There are so many different perspectives on dealing with sexual exploitation in member states. There are 28 member states and there are 28 different perspectives, varying from criminalising all clients of prostitution, for example, to ensuring that everyone involved in prostitution is fully and legally protected. That is a grey area and I am not here to comment on it. However, if I were a policy maker at member state level, the first issue that I would debate is that of demand and ensuring that we deal better with consumers and clients, in whatever shape or form the member state—or the Scottish Government, for example—thinks appropriate. I would place the utmost importance on debating demand. It is pure logistics and economics that there is no supply without demand. For me, if we do not deal with demand, we are doing nothing.
Do you know how many successful prosecutions there have been?
I do not have the information in front of me, so I apologise for that. However, it is in the Eurostat report, which I am happy to send to the committee. We have hard copies, but it is also on our website. The report shows all the convictions in member states, some of which have better rates than others. However, we must always compare how many prosecutions there were with how many of those led to conviction. We must also consider the estimated figures for trafficking. In some countries, we have three prosecutions and two convictions but very low estimates, but the rates are different in other countries. For example, in Romania, we have a lot of convictions, but we also have the highest number of identified victims. The data is therefore very complex.

**Set problem 1**
Reproduce the stretch of the trafficking testimony from "There are so" through "there have been?" word for word.

**Material for this exercise**
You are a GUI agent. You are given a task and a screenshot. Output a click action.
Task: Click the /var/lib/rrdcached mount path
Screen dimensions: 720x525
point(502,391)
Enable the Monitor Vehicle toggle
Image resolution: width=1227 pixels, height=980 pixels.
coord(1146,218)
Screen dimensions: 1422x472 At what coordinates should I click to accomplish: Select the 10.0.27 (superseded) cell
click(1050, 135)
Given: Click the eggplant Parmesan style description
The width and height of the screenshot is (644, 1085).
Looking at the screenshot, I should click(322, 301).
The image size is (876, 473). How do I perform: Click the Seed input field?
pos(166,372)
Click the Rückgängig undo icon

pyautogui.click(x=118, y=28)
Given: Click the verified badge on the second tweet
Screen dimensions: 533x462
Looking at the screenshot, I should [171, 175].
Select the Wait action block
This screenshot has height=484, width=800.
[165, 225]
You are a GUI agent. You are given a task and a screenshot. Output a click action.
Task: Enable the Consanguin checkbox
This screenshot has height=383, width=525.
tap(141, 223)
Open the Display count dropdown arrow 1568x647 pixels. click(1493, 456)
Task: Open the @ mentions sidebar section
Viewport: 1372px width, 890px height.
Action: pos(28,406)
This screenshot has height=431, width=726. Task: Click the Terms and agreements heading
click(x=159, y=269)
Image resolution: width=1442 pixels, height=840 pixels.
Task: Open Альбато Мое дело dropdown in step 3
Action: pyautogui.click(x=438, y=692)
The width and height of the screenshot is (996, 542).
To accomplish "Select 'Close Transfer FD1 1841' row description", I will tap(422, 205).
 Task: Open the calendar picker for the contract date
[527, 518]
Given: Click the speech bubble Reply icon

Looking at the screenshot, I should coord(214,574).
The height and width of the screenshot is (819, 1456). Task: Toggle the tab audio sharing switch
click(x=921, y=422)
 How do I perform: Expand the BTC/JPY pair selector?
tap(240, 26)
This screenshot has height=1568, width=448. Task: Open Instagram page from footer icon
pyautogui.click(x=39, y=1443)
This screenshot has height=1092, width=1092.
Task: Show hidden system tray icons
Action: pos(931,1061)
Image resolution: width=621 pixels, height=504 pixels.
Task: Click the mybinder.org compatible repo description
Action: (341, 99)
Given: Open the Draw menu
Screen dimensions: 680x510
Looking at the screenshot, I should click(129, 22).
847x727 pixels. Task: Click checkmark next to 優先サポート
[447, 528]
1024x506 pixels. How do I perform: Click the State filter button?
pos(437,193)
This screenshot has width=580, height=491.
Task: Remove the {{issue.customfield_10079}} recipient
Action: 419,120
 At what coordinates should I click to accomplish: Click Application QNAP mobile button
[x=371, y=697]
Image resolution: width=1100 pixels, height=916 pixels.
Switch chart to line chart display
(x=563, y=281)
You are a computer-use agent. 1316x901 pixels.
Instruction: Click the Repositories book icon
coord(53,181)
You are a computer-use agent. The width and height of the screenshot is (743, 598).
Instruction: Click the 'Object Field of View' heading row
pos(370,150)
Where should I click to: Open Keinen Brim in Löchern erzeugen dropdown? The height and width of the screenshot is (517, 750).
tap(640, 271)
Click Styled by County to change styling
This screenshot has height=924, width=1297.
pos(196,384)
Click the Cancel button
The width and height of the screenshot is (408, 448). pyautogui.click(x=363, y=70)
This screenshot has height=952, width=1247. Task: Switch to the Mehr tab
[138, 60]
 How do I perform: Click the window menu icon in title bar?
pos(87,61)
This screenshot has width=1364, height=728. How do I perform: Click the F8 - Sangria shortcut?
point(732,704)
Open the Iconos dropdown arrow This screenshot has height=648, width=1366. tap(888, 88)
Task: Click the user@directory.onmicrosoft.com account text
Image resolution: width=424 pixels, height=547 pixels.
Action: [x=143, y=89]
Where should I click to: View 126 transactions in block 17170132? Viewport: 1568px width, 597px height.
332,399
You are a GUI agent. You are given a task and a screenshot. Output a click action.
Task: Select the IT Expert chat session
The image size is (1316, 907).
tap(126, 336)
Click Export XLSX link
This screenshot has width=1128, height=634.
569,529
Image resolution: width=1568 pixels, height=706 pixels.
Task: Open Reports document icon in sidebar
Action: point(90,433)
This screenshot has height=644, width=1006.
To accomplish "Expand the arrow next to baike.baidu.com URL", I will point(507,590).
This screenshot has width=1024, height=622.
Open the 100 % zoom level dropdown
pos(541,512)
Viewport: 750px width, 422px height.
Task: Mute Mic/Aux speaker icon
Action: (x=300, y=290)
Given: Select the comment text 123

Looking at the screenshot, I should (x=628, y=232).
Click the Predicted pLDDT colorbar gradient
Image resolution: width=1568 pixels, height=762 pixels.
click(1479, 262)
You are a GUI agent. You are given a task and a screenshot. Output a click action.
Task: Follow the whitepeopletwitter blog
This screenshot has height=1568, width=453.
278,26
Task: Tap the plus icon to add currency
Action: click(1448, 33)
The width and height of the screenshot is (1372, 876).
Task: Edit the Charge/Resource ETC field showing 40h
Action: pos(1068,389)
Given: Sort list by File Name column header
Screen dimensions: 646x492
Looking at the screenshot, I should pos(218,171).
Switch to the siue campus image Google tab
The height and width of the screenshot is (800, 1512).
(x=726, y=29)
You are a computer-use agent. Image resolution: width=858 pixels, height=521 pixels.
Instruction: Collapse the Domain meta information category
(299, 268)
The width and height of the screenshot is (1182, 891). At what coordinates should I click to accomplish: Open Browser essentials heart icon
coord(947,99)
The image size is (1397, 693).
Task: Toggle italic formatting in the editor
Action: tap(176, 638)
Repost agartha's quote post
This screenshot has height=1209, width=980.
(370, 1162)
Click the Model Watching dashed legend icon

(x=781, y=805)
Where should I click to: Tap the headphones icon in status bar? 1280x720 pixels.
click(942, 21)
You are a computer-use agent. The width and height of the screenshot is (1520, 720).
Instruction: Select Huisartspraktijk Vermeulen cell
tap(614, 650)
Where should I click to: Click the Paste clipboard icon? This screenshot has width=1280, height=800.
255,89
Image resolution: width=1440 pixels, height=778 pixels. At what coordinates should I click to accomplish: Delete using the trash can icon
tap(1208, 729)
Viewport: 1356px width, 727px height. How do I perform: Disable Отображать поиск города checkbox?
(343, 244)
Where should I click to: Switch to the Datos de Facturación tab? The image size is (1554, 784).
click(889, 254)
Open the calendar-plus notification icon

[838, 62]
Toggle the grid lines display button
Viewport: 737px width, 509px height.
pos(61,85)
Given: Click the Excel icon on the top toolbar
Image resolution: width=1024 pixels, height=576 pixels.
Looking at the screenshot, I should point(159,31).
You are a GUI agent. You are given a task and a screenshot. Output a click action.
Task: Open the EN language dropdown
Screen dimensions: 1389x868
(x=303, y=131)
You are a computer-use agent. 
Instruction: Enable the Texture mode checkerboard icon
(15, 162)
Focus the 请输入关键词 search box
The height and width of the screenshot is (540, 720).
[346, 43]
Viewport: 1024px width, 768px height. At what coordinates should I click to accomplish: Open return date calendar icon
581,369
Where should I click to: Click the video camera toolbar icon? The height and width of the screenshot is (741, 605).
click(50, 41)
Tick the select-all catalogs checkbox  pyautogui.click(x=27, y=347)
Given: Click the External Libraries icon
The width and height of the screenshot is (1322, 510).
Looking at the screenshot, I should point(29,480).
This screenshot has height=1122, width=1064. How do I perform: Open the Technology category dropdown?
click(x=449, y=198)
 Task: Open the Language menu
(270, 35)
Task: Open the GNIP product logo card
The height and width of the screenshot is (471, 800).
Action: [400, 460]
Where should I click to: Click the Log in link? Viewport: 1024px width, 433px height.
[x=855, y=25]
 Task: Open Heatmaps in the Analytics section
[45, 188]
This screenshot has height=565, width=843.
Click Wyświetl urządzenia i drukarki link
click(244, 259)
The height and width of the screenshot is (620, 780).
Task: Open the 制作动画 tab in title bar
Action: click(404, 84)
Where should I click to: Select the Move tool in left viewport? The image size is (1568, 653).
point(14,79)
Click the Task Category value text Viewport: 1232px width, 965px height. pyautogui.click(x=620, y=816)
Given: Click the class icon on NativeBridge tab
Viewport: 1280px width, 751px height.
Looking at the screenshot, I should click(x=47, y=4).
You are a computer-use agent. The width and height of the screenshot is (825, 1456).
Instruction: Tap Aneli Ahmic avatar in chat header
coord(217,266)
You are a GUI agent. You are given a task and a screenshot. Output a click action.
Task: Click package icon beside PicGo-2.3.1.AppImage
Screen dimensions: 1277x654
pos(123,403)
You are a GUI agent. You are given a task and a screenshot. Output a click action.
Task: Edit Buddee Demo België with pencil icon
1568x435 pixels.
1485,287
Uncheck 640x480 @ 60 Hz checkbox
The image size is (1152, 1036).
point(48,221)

**Set problem 2**
Write out the stretch of the records from the line containing "Given: Click the External Libraries icon" through the line containing "[x=855, y=25]", keeping every line unchanged.

**Exercise solution 1**
There are so many different perspectives on dealing with sexual exploitation in member states. There are 28 member states and there are 28 different perspectives, varying from criminalising all clients of prostitution, for example, to ensuring that everyone involved in prostitution is fully and legally protected. That is a grey area and I am not here to comment on it. However, if I were a policy maker at member state level, the first issue that I would debate is that of demand and ensuring that we deal better with consumers and clients, in whatever shape or form the member state—or the Scottish Government, for example—thinks appropriate. I would place the utmost importance on debating demand. It is pure logistics and economics that there is no supply without demand. For me, if we do not deal with demand, we are doing nothing.
Do you know how many successful prosecutions there have been?

**Exercise solution 2**
Given: Click the External Libraries icon
The width and height of the screenshot is (1322, 510).
Looking at the screenshot, I should point(29,480).
This screenshot has height=1122, width=1064. How do I perform: Open the Technology category dropdown?
click(x=449, y=198)
 Task: Open the Language menu
(270, 35)
Task: Open the GNIP product logo card
The height and width of the screenshot is (471, 800).
Action: [400, 460]
Where should I click to: Click the Log in link? Viewport: 1024px width, 433px height.
[x=855, y=25]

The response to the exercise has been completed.